Jon Meacham reflects on the teachable moments of history
Writer and historian Jon Meacham began remarks with a quote from Abraham Lincoln.
"This is a grave moment in America. A deadly virus is ravaging us. Our jobs are evaporating. Our faith in the things that bind us together is fraying, for our democracy is under assault from an incumbent more interested in himself than he is in the rest of us," he said. "We must decide whether we will continue to be prisoners of the darkest of American forces, or will we free ourselves to write a brighter, better, nobler story?"
"The struggle to be who we ought to be is difficult, demanding, and ongoing," he continued. "History that will surely be our judge, can also be our guide."
"If we live in hope, we open our souls to the power of love," he said.
John Legend and Common perform
John Legend and rapper Common gave a joint powerful performance of the song "Glory."

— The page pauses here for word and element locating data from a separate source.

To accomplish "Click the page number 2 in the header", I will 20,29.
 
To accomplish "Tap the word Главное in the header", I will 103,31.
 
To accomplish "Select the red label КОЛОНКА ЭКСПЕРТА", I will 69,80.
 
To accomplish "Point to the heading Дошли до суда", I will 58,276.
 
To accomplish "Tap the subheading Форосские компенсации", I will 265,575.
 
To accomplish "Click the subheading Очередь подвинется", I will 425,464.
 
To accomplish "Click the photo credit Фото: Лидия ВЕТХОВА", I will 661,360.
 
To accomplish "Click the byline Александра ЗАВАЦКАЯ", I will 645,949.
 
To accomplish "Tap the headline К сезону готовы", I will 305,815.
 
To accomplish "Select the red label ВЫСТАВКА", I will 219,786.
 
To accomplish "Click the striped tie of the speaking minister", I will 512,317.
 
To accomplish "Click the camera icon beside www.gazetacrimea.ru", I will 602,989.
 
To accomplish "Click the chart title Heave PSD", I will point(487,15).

Mayor Keisha Lance Bottoms makes tribute to John Lewis
Atlanta Mayor Keisha Lance Bottoms took the stage, beginning by talking about how she's feeling after recovering from the coronavirus.

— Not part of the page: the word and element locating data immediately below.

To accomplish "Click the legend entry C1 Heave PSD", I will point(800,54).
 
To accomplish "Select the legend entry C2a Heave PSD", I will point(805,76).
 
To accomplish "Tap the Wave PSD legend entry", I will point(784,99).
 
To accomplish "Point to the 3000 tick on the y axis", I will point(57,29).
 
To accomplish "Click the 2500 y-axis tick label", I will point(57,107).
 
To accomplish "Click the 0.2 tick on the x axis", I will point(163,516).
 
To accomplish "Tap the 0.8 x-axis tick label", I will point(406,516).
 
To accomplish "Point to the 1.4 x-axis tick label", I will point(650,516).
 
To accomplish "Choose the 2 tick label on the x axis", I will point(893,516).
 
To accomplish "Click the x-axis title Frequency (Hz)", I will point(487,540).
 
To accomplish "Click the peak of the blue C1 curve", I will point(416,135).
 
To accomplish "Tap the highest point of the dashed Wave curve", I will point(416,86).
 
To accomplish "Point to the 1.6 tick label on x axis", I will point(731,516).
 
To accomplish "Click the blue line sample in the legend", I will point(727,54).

She then went on to talk about the legacy of Civil Rights icon John Lewis. "The baton has now been passed to each of us. We've cried out for justice. We've gathered in our streets to demand change. And now, we must pass on the gift John Lewis sacrificed to give us," she said.
"We know how important it is that we elect real leaders like Joe Biden," she continued. "Our votes can be our voice."
The program then turned to a tribute montage to John Lewis.
The Chicks perform
Chicks gave a powerful performance of "The Star-Spangled Banner."
Andrew Yang talks about the real Joe Biden
Andrew Yang kicked off night 4 of the Democratic National Convention by endorsing Joe Biden and Kamala Harris for president and VP.
"I have gotten to know both Joe and Kamala on the trail over the past year -- the way you really get to know a person when the cameras are off, the crowds are gone, and it’s just you and them," Yang said. "They're real people. They understand the problems we face.”
He then began a conversation with Julia Louis-Dreyfus. She started with some playful quips and then goes on to endorse Joe Biden by telling a story about how she first met him. "How can you help Joe? It's super simple. Vote!" she said.
California Governor Gavin Newsom gave remarks about California wildfires
"If you are in denial about climate change, come to California," Newsom said.
"Mother nature has now joined this conversation around climate change. And so we, too, need to advance that conversation anew. Just today, the President of the United States threatened the state of California, 40 million Americans that happened to live here in the state of California, to defund our efforts on wildfires suppression because he said we hadn't raked enough leaves," Newsom said. "You can't make that up."
Earlier, it was reported that Newsom would not be giving his pre-recorded remarks due to the state of the wildfires in California.